2004-06-22 06:54:22

by Albert Huang

[permalink] [raw]
Subject: [Bluez-devel] inquiry scan mode and page scan mode questions

Hello,

I am trying to understand the bluetooth spec. Any and all help on
these questions is greatly appreciated. My reference is the 1.1 spec
available at http://www.bluetooth.org/spec

My immediate goal is to understand why 10.24 s is the recommended
duration for an inquiry, and to see if it's possible to decrease the
average time to discover a bluetooth device. All devices are usb
bluetooth hosted on linux machines running bluez.

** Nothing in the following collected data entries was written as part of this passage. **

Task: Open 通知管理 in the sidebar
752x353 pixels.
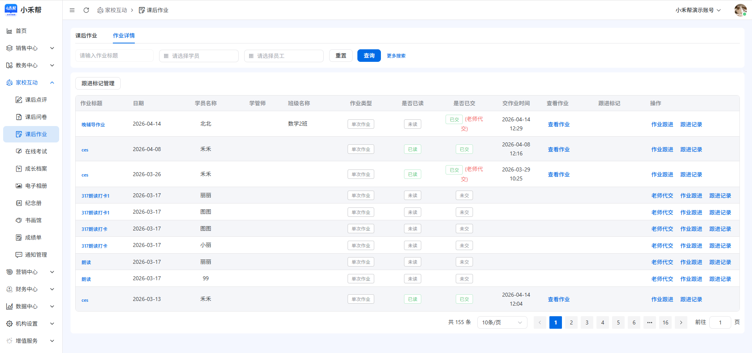Action: coord(36,255)
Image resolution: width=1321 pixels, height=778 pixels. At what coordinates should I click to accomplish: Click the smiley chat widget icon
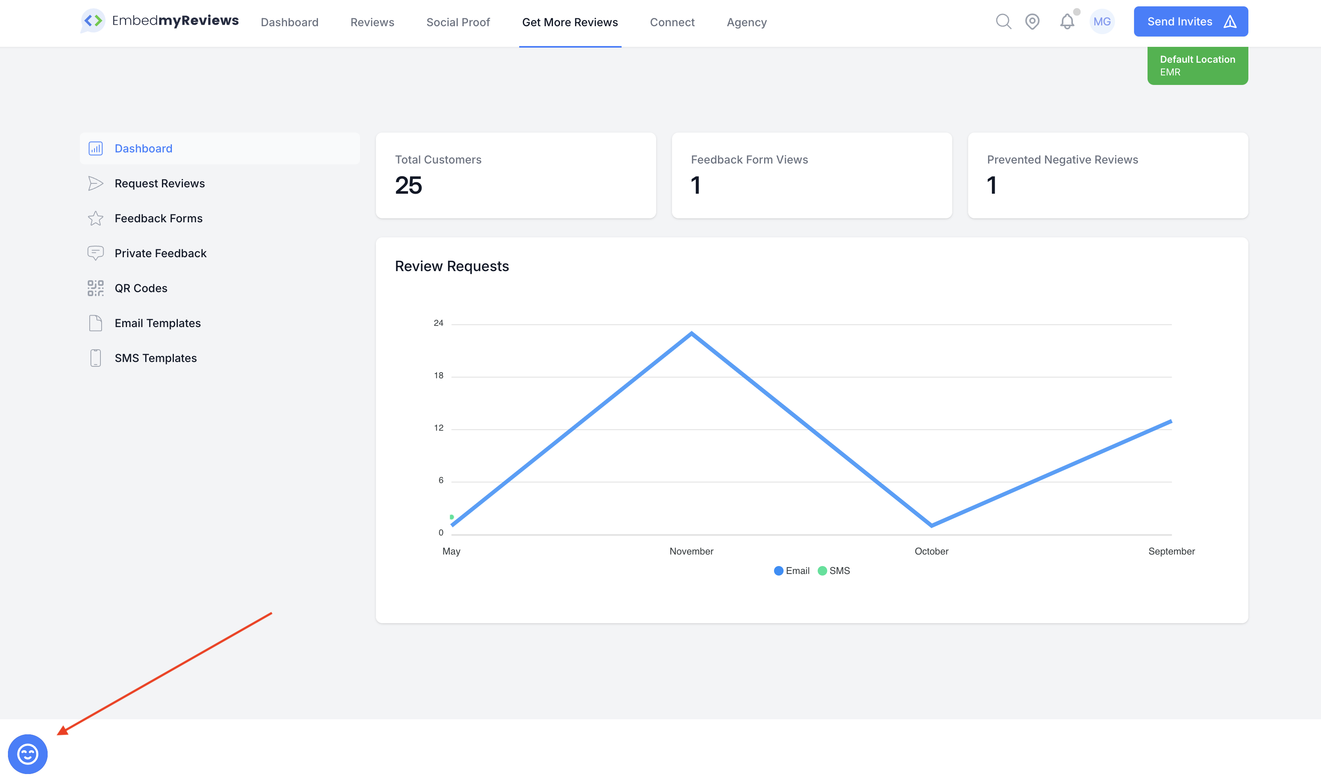[28, 754]
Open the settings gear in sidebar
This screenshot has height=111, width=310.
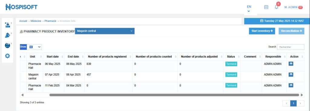[7, 56]
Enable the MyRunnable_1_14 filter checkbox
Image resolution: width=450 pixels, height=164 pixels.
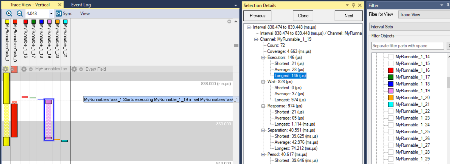[391, 57]
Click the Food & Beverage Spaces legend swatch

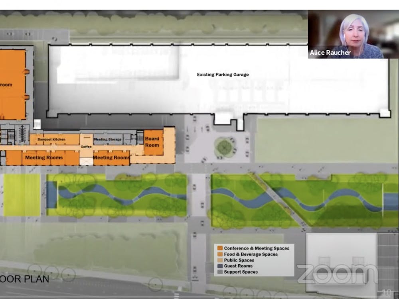tap(220, 254)
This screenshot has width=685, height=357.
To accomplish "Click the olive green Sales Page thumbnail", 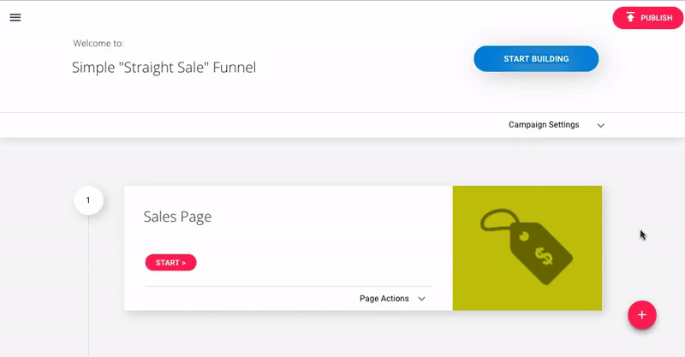I will 527,248.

Is it possible, using bluez, to control how much time a device spends
in inquiry scan mode and page scan mode? I never want to establish an
acl or sco connection to the device, just detect it and scan its name.
If I can configure the device to spend most of its time in inquiry
scan mode, will this decrease the average inquiry response time? What
portion of its time does an idle bluetooth device typically spend in
inquiry scan mode?

In section 10.7.2 - Inquiry Scan, the spec says "the receiver scans
for the inquiry access code long enough to completely scan for 16
frequencies". Does this mean that it listens on one frequency at
least long enough for an inquiring device to hop frequencies 16 times?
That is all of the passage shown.